▶ **ENTRIES SUPPLIED**:
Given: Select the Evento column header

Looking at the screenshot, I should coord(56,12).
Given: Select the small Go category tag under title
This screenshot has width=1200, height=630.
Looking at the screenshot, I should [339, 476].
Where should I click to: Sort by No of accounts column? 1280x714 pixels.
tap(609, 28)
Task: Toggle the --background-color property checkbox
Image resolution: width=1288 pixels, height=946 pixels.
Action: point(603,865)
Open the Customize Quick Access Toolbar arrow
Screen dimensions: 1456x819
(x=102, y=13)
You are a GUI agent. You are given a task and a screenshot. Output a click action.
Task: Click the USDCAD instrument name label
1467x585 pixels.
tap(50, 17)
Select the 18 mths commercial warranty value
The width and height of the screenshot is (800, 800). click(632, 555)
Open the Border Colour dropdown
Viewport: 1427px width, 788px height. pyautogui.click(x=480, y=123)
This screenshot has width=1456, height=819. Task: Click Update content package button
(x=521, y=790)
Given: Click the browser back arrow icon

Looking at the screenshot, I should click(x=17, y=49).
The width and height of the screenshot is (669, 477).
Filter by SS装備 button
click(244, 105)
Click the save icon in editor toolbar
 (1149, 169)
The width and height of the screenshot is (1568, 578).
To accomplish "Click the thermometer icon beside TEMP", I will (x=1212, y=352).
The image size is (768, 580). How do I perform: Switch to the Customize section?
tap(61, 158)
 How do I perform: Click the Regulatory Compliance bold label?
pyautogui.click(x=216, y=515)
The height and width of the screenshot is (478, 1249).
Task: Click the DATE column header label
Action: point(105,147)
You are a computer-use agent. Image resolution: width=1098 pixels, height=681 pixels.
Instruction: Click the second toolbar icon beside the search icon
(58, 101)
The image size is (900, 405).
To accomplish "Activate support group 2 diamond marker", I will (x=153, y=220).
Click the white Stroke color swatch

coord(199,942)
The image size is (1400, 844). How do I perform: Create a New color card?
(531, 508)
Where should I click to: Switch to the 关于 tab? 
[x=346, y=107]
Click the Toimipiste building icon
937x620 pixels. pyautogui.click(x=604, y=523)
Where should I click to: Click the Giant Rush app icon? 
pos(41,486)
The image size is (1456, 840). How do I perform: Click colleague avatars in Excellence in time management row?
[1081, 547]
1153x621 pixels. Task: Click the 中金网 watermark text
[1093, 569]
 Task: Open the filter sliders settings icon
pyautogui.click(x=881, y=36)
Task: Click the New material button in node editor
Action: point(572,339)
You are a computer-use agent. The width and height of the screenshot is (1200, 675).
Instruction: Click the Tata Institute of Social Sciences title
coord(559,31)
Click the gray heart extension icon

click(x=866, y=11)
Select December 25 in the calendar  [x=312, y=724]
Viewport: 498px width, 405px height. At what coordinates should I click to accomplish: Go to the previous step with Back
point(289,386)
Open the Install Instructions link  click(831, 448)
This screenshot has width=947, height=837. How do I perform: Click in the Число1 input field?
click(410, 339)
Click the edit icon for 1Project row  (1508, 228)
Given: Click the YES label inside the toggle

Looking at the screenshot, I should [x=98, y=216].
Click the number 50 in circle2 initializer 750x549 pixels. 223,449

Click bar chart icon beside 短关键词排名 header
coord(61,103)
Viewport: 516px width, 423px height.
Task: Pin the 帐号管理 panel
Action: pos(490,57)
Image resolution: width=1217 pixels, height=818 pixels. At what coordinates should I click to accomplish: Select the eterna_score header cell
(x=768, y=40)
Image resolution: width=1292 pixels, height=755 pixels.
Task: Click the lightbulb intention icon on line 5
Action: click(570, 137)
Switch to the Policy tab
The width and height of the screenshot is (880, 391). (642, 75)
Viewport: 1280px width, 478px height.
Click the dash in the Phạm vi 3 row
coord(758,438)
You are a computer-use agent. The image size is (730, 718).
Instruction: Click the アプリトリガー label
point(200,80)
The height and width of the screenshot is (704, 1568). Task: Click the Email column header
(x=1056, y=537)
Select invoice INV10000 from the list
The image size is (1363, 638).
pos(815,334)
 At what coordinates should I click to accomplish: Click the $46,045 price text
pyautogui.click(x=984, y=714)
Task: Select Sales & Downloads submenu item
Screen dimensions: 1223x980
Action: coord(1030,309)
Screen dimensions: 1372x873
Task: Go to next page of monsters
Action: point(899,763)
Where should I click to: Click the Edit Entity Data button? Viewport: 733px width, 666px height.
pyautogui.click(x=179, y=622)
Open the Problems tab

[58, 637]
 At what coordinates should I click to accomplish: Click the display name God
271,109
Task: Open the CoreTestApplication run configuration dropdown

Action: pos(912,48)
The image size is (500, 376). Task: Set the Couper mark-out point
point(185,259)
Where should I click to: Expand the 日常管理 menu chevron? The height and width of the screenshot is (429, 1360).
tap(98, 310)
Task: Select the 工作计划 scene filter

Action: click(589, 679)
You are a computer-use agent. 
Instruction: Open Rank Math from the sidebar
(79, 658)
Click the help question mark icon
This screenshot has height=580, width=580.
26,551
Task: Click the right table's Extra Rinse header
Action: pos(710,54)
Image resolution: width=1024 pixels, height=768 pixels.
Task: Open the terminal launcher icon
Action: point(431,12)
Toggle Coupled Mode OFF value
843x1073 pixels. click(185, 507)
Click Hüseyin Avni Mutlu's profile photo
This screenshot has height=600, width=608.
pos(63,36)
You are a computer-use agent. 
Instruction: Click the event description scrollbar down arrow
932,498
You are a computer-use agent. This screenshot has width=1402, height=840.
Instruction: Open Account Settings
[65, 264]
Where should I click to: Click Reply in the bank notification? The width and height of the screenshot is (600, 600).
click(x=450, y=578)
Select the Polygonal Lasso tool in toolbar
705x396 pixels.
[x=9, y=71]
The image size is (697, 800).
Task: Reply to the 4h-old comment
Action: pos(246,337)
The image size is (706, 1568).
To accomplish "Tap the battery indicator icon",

▶ **GIVEN REQUEST**:
Convert every line of the listing above into a Markdown table with the columns Row and Line, omitting blank lines.

▶ **FINAL RESULT**:
| Row | Line |
|---|---|
| 1 | Given: Select the Evento column header |
| 2 | Looking at the screenshot, I should coord(56,12). |
| 3 | Given: Select the small Go category tag under title |
| 4 | This screenshot has width=1200, height=630. |
| 5 | Looking at the screenshot, I should [339, 476]. |
| 6 | Where should I click to: Sort by No of accounts column? 1280x714 pixels. |
| 7 | tap(609, 28) |
| 8 | Task: Toggle the --background-color property checkbox |
| 9 | Image resolution: width=1288 pixels, height=946 pixels. |
| 10 | Action: point(603,865) |
| 11 | Open the Customize Quick Access Toolbar arrow |
| 12 | Screen dimensions: 1456x819 |
| 13 | (x=102, y=13) |
| 14 | You are a GUI agent. You are given a task and a screenshot. Output a click action. |
| 15 | Task: Click the USDCAD instrument name label |
| 16 | 1467x585 pixels. |
| 17 | tap(50, 17) |
| 18 | Select the 18 mths commercial warranty value |
| 19 | The width and height of the screenshot is (800, 800). click(632, 555) |
| 20 | Open the Border Colour dropdown |
| 21 | Viewport: 1427px width, 788px height. pyautogui.click(x=480, y=123) |
| 22 | This screenshot has width=1456, height=819. Task: Click Update content package button |
| 23 | (x=521, y=790) |
| 24 | Given: Click the browser back arrow icon |
| 25 | Looking at the screenshot, I should click(x=17, y=49). |
| 26 | The width and height of the screenshot is (669, 477). |
| 27 | Filter by SS装備 button |
| 28 | click(244, 105) |
| 29 | Click the save icon in editor toolbar |
| 30 |  (1149, 169) |
| 31 | The width and height of the screenshot is (1568, 578). |
| 32 | To accomplish "Click the thermometer icon beside TEMP", I will (x=1212, y=352). |
| 33 | The image size is (768, 580). How do I perform: Switch to the Customize section? |
| 34 | tap(61, 158) |
| 35 |  How do I perform: Click the Regulatory Compliance bold label? |
| 36 | pyautogui.click(x=216, y=515) |
| 37 | The height and width of the screenshot is (478, 1249). |
| 38 | Task: Click the DATE column header label |
| 39 | Action: point(105,147) |
| 40 | You are a computer-use agent. Image resolution: width=1098 pixels, height=681 pixels. |
| 41 | Instruction: Click the second toolbar icon beside the search icon |
| 42 | (58, 101) |
| 43 | The image size is (900, 405). |
| 44 | To accomplish "Activate support group 2 diamond marker", I will (x=153, y=220). |
| 45 | Click the white Stroke color swatch |
| 46 | coord(199,942) |
| 47 | The image size is (1400, 844). How do I perform: Create a New color card? |
| 48 | (531, 508) |
| 49 | Where should I click to: Switch to the 关于 tab?  |
| 50 | [x=346, y=107] |
| 51 | Click the Toimipiste building icon |
| 52 | 937x620 pixels. pyautogui.click(x=604, y=523) |
| 53 | Where should I click to: Click the Giant Rush app icon?  |
| 54 | pos(41,486) |
| 55 | The image size is (1456, 840). How do I perform: Click colleague avatars in Excellence in time management row? |
| 56 | [1081, 547] |
| 57 | 1153x621 pixels. Task: Click the 中金网 watermark text |
| 58 | [1093, 569] |
| 59 |  Task: Open the filter sliders settings icon |
| 60 | pyautogui.click(x=881, y=36) |
| 61 | Task: Click the New material button in node editor |
| 62 | Action: point(572,339) |
| 63 | You are a computer-use agent. The width and height of the screenshot is (1200, 675). |
| 64 | Instruction: Click the Tata Institute of Social Sciences title |
| 65 | coord(559,31) |
| 66 | Click the gray heart extension icon |
| 67 | click(x=866, y=11) |
| 68 | Select December 25 in the calendar  [x=312, y=724] |
| 69 | Viewport: 498px width, 405px height. At what coordinates should I click to accomplish: Go to the previous step with Back |
| 70 | point(289,386) |
| 71 | Open the Install Instructions link  click(831, 448) |
| 72 | This screenshot has width=947, height=837. How do I perform: Click in the Число1 input field? |
| 73 | click(410, 339) |
| 74 | Click the edit icon for 1Project row  (1508, 228) |
| 75 | Given: Click the YES label inside the toggle |
| 76 | Looking at the screenshot, I should [x=98, y=216]. |
| 77 | Click the number 50 in circle2 initializer 750x549 pixels. 223,449 |
| 78 | Click bar chart icon beside 短关键词排名 header |
| 79 | coord(61,103) |
| 80 | Viewport: 516px width, 423px height. |
| 81 | Task: Pin the 帐号管理 panel |
| 82 | Action: pos(490,57) |
| 83 | Image resolution: width=1217 pixels, height=818 pixels. At what coordinates should I click to accomplish: Select the eterna_score header cell |
| 84 | (x=768, y=40) |
| 85 | Image resolution: width=1292 pixels, height=755 pixels. |
| 86 | Task: Click the lightbulb intention icon on line 5 |
| 87 | Action: click(570, 137) |
| 88 | Switch to the Policy tab |
| 89 | The width and height of the screenshot is (880, 391). (642, 75) |
| 90 | Viewport: 1280px width, 478px height. |
| 91 | Click the dash in the Phạm vi 3 row |
| 92 | coord(758,438) |
| 93 | You are a computer-use agent. The image size is (730, 718). |
| 94 | Instruction: Click the アプリトリガー label |
| 95 | point(200,80) |
| 96 | The height and width of the screenshot is (704, 1568). Task: Click the Email column header |
| 97 | (x=1056, y=537) |
| 98 | Select invoice INV10000 from the list |
| 99 | The image size is (1363, 638). |
| 100 | pos(815,334) |
| 101 |  At what coordinates should I click to accomplish: Click the $46,045 price text |
| 102 | pyautogui.click(x=984, y=714) |
| 103 | Task: Select Sales & Downloads submenu item |
| 104 | Screen dimensions: 1223x980 |
| 105 | Action: coord(1030,309) |
| 106 | Screen dimensions: 1372x873 |
| 107 | Task: Go to next page of monsters |
| 108 | Action: point(899,763) |
| 109 | Where should I click to: Click the Edit Entity Data button? Viewport: 733px width, 666px height. |
| 110 | pyautogui.click(x=179, y=622) |
| 111 | Open the Problems tab |
| 112 | [58, 637] |
| 113 |  At what coordinates should I click to accomplish: Click the display name God |
| 114 | 271,109 |
| 115 | Task: Open the CoreTestApplication run configuration dropdown |
| 116 | Action: pos(912,48) |
| 117 | The image size is (500, 376). Task: Set the Couper mark-out point |
| 118 | point(185,259) |
| 119 | Where should I click to: Expand the 日常管理 menu chevron? The height and width of the screenshot is (429, 1360). |
| 120 | tap(98, 310) |
| 121 | Task: Select the 工作计划 scene filter |
| 122 | Action: click(589, 679) |
| 123 | You are a computer-use agent.  |
| 124 | Instruction: Open Rank Math from the sidebar |
| 125 | (79, 658) |
| 126 | Click the help question mark icon |
| 127 | This screenshot has height=580, width=580. |
| 128 | 26,551 |
| 129 | Task: Click the right table's Extra Rinse header |
| 130 | Action: pos(710,54) |
| 131 | Image resolution: width=1024 pixels, height=768 pixels. |
| 132 | Task: Open the terminal launcher icon |
| 133 | Action: point(431,12) |
| 134 | Toggle Coupled Mode OFF value |
| 135 | 843x1073 pixels. click(185, 507) |
| 136 | Click Hüseyin Avni Mutlu's profile photo |
| 137 | This screenshot has height=600, width=608. |
| 138 | pos(63,36) |
| 139 | You are a computer-use agent.  |
| 140 | Instruction: Click the event description scrollbar down arrow |
| 141 | 932,498 |
| 142 | You are a computer-use agent. This screenshot has width=1402, height=840. |
| 143 | Instruction: Open Account Settings |
| 144 | [65, 264] |
| 145 | Where should I click to: Click Reply in the bank notification? The width and height of the screenshot is (600, 600). |
| 146 | click(x=450, y=578) |
| 147 | Select the Polygonal Lasso tool in toolbar |
| 148 | 705x396 pixels. |
| 149 | [x=9, y=71] |
| 150 | The image size is (697, 800). |
| 151 | Task: Reply to the 4h-old comment |
| 152 | Action: pos(246,337) |
| 153 | The image size is (706, 1568). |
| 154 | To accomplish "Tap the battery indicator icon", |